Where "will" occurs in a line of the entries below, copy that line.

[Entries taken from a collection]
----

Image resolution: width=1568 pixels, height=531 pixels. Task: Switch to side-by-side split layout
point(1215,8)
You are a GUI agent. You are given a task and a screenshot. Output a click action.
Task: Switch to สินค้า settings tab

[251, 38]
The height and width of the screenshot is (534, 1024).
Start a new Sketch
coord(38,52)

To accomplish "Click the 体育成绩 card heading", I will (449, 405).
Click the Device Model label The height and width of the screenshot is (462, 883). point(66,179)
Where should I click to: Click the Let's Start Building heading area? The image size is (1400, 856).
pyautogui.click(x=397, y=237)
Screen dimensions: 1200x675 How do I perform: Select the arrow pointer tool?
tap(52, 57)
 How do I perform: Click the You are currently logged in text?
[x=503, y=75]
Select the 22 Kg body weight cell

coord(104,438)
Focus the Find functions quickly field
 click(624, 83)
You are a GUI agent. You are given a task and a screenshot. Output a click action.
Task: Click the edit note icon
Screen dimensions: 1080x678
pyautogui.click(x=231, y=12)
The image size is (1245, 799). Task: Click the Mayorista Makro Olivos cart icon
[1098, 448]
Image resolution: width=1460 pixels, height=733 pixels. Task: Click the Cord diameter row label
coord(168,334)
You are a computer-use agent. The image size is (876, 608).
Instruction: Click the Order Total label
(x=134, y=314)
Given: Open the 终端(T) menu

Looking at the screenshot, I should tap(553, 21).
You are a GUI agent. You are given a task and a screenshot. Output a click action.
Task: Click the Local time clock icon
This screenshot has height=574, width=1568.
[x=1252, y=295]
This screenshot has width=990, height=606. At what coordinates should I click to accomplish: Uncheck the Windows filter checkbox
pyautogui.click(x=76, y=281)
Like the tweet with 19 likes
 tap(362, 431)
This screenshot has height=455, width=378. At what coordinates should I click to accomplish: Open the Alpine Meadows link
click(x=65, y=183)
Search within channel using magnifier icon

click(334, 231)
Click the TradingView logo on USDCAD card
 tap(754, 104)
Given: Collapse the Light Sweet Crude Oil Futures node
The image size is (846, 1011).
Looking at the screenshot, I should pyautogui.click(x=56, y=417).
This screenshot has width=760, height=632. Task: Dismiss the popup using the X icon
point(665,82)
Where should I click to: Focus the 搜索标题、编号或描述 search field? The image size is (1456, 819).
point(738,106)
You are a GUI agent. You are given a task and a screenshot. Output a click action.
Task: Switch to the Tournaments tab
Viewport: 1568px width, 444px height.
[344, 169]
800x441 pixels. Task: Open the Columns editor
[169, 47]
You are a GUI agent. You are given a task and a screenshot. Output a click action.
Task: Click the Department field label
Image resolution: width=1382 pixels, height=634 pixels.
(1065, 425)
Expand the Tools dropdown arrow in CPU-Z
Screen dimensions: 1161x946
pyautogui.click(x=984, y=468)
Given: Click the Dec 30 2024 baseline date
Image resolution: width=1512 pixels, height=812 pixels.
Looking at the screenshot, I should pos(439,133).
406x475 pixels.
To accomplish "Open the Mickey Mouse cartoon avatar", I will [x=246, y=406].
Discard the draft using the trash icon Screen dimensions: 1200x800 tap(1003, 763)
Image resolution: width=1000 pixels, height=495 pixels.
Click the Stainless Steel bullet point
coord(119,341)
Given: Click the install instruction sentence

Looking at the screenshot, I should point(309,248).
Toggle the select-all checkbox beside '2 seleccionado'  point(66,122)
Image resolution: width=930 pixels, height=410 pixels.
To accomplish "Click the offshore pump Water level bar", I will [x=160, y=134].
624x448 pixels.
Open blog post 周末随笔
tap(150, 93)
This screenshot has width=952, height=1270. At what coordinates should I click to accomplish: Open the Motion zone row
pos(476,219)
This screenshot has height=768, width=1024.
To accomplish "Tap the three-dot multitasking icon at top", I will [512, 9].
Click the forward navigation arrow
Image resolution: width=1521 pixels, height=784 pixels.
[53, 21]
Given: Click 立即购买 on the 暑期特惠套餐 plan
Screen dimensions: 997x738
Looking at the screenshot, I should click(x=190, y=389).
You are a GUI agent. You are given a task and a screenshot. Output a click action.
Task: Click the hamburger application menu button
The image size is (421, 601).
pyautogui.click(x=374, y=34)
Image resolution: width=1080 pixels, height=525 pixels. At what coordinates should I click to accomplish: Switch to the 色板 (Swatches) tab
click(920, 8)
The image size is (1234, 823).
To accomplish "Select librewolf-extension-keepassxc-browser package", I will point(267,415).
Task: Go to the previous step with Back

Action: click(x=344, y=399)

----

TASK SOLUTION
To accomplish "Click the 体育成绩 card heading", I will (449, 405).
To accomplish "Open the Mickey Mouse cartoon avatar", I will [x=246, y=406].
To accomplish "Click the offshore pump Water level bar", I will [x=160, y=134].
To accomplish "Tap the three-dot multitasking icon at top", I will [512, 9].
To accomplish "Select librewolf-extension-keepassxc-browser package", I will point(267,415).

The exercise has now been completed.